▶ Source extract
********************

Title

Solar Thermal Decoupled Electrolysis: Developing a Method for Reliably Quantifying Current Efficiency

Faculty Sponsor

Robert Palumbo

College

Engineering

Department/Program

Mechanical Engineering

ORCID Identifier(s)

0000-0002-8026-7770, 0000-0003-2662-7592, 0000-0001-7111-0299

Document Type

Poster Presentation

Symposium Date

Summer 7-28-2015

Abstract

We are developing a reliable method for quantifying the current efficiency of the Valparaiso University solar electrolysis process for producing H2 from H2O. The current efficiency is based on a method of x-ray diffraction (XRD) quantitative analysis on solid products formed at the anode. Variables affecting the quality of current efficiency calculations were established experimentally. Ternary standards of cobalt species in varying mass percentages, similar to those expected from the electrolysis process, were analyzed and the results were compared to the known standard values. Critical variables include the following: (1) the method of quantification: Rietveld refinement or Relative Intensity; (2) the reference spectra used to identify species from the XRD pattern; (3) the drying temperature of electrolysis products. By investigating these variables, we have identified the method, reference data, and drying temperature for the analysis procedure.

********************

▶ Information provided

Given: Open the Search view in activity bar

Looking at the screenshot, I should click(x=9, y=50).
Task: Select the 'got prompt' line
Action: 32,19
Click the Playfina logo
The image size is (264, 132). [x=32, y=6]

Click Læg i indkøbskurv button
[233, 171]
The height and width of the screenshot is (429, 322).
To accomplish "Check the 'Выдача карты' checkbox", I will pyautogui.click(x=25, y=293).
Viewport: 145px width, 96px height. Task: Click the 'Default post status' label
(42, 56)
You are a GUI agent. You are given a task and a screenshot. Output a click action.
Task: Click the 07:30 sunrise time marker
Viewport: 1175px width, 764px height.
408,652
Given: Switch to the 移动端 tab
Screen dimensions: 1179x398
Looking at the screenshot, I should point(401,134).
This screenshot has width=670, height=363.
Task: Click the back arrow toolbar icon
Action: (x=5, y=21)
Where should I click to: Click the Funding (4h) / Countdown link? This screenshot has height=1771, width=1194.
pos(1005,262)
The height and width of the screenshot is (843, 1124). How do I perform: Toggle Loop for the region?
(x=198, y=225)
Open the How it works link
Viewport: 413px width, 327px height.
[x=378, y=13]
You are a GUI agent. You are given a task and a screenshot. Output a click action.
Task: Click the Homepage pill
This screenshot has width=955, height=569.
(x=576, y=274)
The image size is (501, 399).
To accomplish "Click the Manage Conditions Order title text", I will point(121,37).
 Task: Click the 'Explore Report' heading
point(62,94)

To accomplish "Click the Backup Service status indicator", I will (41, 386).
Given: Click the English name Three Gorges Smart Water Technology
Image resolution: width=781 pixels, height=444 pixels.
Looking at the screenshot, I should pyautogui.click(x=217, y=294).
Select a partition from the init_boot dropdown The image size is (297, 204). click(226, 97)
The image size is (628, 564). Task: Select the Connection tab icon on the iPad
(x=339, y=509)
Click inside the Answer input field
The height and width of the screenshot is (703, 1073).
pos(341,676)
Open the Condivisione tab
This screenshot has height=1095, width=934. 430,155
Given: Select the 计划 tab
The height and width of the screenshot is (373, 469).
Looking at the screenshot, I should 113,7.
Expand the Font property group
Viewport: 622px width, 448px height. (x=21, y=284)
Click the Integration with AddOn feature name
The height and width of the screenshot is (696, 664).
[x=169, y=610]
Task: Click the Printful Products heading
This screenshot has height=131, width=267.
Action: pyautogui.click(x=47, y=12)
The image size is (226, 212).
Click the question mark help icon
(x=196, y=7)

********************

▶ Prompt
According to the abstract on solar thermal decoupled electrolysis, what analysis method is the current efficiency based on? The records have no connection to the text.

▶ Expected answer
It is based on x-ray diffraction (XRD) quantitative analysis of the solid products formed at the anode.